(Stored records)
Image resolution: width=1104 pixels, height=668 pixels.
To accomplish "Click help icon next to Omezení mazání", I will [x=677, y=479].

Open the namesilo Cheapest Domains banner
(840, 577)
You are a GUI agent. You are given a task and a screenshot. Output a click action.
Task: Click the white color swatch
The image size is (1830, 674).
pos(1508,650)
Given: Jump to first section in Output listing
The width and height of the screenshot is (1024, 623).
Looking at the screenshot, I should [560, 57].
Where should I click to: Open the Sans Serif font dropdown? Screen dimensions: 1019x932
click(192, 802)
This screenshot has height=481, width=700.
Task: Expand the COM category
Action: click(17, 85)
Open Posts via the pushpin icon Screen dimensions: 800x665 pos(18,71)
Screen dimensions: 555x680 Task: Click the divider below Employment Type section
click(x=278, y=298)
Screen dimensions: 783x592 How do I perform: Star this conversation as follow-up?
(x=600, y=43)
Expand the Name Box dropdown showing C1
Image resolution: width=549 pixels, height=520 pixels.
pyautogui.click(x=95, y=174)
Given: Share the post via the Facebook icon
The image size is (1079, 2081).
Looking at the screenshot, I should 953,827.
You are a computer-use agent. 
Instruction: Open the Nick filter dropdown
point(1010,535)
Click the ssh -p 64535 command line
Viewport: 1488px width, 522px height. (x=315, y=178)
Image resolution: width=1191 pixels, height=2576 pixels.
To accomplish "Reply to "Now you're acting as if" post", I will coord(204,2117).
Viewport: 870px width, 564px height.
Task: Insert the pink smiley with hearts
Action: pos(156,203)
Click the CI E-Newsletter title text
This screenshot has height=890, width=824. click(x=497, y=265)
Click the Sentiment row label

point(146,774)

▶ **REQUIRED WORK**: Set down the lines above as they stand, starting with the first line and ending with the line that contains "You are a computer-use agent.".

▶ **EXERCISE SOLUTION**:
Image resolution: width=1104 pixels, height=668 pixels.
To accomplish "Click help icon next to Omezení mazání", I will [x=677, y=479].

Open the namesilo Cheapest Domains banner
(840, 577)
You are a GUI agent. You are given a task and a screenshot. Output a click action.
Task: Click the white color swatch
The image size is (1830, 674).
pos(1508,650)
Given: Jump to first section in Output listing
The width and height of the screenshot is (1024, 623).
Looking at the screenshot, I should [560, 57].
Where should I click to: Open the Sans Serif font dropdown? Screen dimensions: 1019x932
click(192, 802)
This screenshot has height=481, width=700.
Task: Expand the COM category
Action: click(17, 85)
Open Posts via the pushpin icon Screen dimensions: 800x665 pos(18,71)
Screen dimensions: 555x680 Task: Click the divider below Employment Type section
click(x=278, y=298)
Screen dimensions: 783x592 How do I perform: Star this conversation as follow-up?
(x=600, y=43)
Expand the Name Box dropdown showing C1
Image resolution: width=549 pixels, height=520 pixels.
pyautogui.click(x=95, y=174)
Given: Share the post via the Facebook icon
The image size is (1079, 2081).
Looking at the screenshot, I should 953,827.
You are a computer-use agent. 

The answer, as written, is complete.